- YOUR ASSIGNMENT: Repeat, exactly as written, the lines of the records below from the first through the line with "The height and width of the screenshot is (695, 1227).", but none past it.

[Collection entries]
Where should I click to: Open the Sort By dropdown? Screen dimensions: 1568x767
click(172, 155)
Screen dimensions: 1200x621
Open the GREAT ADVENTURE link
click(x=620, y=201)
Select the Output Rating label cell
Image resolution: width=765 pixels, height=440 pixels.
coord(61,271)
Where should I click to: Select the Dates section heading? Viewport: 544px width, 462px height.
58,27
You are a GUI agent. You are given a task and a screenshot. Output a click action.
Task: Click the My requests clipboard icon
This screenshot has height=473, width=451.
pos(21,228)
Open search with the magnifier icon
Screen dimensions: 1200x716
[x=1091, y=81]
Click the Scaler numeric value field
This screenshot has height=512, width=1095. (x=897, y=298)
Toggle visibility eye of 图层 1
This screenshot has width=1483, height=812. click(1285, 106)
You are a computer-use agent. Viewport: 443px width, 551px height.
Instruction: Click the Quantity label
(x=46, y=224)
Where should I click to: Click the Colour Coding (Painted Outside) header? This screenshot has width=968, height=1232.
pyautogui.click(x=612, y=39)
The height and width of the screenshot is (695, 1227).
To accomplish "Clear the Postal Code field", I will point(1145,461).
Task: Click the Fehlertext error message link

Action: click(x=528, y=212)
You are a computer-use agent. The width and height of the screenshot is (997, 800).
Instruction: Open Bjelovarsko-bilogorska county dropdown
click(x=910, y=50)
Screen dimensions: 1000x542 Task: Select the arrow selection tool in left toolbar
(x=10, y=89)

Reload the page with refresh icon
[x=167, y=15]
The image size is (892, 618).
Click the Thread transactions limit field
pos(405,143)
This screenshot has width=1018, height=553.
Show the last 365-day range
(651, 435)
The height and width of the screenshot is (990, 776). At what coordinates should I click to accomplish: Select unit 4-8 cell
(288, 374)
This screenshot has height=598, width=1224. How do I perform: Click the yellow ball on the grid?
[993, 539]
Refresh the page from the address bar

- EXPECTED ANSWER:
Where should I click to: Open the Sort By dropdown? Screen dimensions: 1568x767
click(172, 155)
Screen dimensions: 1200x621
Open the GREAT ADVENTURE link
click(x=620, y=201)
Select the Output Rating label cell
Image resolution: width=765 pixels, height=440 pixels.
coord(61,271)
Where should I click to: Select the Dates section heading? Viewport: 544px width, 462px height.
58,27
You are a GUI agent. You are given a task and a screenshot. Output a click action.
Task: Click the My requests clipboard icon
This screenshot has height=473, width=451.
pos(21,228)
Open search with the magnifier icon
Screen dimensions: 1200x716
[x=1091, y=81]
Click the Scaler numeric value field
This screenshot has height=512, width=1095. (x=897, y=298)
Toggle visibility eye of 图层 1
This screenshot has width=1483, height=812. click(1285, 106)
You are a computer-use agent. Viewport: 443px width, 551px height.
Instruction: Click the Quantity label
(x=46, y=224)
Where should I click to: Click the Colour Coding (Painted Outside) header? This screenshot has width=968, height=1232.
pyautogui.click(x=612, y=39)
The height and width of the screenshot is (695, 1227).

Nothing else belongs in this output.